The U.S. has never been a society riven by class resentment. Yet the Obama budget is predicated on a class divide.
Brooks, a self-described “conservative moderate,” list some of the Obama outrages: his attack based on class divide; his proposals to “concentrate power in Washington;” his “zooming spending as a share of GDP.”
And then he turns to his call—for moderates to chart a middle course, a course between Obama and the followers of Rush Limbaugh. This is a particularly curious proposal because his first proposal is based on his belief “in limited but energetic government.” His articulation of the moderates task covers points endorsed, dare I say, by 99% of Rush’s listeners. Perhaps if he did not work for the NY Times, Mr.
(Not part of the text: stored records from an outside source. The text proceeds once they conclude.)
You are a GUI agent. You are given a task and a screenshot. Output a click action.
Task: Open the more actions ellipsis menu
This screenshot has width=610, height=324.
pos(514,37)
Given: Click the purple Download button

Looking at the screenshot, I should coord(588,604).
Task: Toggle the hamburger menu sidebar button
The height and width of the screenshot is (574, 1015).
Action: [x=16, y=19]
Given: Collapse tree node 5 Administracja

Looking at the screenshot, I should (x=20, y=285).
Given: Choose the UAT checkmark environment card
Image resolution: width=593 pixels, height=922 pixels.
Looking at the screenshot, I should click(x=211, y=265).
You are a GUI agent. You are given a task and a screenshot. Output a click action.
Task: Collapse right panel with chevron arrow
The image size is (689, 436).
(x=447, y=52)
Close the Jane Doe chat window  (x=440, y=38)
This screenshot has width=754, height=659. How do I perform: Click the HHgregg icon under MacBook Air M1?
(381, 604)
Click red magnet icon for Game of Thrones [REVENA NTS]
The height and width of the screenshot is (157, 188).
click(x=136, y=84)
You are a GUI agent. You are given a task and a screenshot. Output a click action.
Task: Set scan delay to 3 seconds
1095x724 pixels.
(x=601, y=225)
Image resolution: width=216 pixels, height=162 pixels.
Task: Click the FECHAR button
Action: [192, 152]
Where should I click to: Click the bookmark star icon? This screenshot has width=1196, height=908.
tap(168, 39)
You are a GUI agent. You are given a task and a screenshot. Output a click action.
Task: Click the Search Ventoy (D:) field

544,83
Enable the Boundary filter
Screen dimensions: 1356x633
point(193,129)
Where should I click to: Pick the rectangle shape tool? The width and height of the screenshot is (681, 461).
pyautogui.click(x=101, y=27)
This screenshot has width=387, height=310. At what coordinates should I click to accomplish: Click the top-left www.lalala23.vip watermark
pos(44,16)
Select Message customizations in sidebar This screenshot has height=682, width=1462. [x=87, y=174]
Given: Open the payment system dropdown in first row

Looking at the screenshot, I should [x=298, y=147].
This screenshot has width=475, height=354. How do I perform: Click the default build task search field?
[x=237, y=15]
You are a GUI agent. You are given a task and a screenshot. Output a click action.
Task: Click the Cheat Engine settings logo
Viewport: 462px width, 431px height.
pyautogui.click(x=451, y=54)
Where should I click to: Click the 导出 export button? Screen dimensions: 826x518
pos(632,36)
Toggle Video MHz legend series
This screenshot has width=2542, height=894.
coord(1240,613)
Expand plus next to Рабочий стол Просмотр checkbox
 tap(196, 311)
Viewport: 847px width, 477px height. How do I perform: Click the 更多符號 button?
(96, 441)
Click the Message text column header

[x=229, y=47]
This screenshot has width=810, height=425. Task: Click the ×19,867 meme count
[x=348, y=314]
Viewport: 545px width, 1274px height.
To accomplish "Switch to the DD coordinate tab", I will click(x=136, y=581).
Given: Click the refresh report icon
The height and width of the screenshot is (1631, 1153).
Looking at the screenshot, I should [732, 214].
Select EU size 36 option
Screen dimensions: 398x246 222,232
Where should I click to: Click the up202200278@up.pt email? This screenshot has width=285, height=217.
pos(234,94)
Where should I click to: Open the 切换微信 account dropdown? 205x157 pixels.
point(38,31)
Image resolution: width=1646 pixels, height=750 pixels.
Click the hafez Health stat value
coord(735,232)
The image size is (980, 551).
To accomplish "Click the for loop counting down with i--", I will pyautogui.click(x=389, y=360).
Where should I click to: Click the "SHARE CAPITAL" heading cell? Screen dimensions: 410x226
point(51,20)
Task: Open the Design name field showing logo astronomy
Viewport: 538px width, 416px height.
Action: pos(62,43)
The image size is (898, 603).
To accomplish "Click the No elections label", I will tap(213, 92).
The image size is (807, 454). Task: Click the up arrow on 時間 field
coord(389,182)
Brooks would feel more sanguine about adopting allies wherever they are to be found, allies that he wouldn’t need to utter the compulsory liberal slur against.
Instead, perhaps he needs to identify those areas where he agrees with conservatives to his right, accept that politics is the art of the possible, and align himself with others. For example, there are no Republicans, of any note, moderate or conservative, that want to see the D.C. voucher program gutted, as it will be under the current proposal.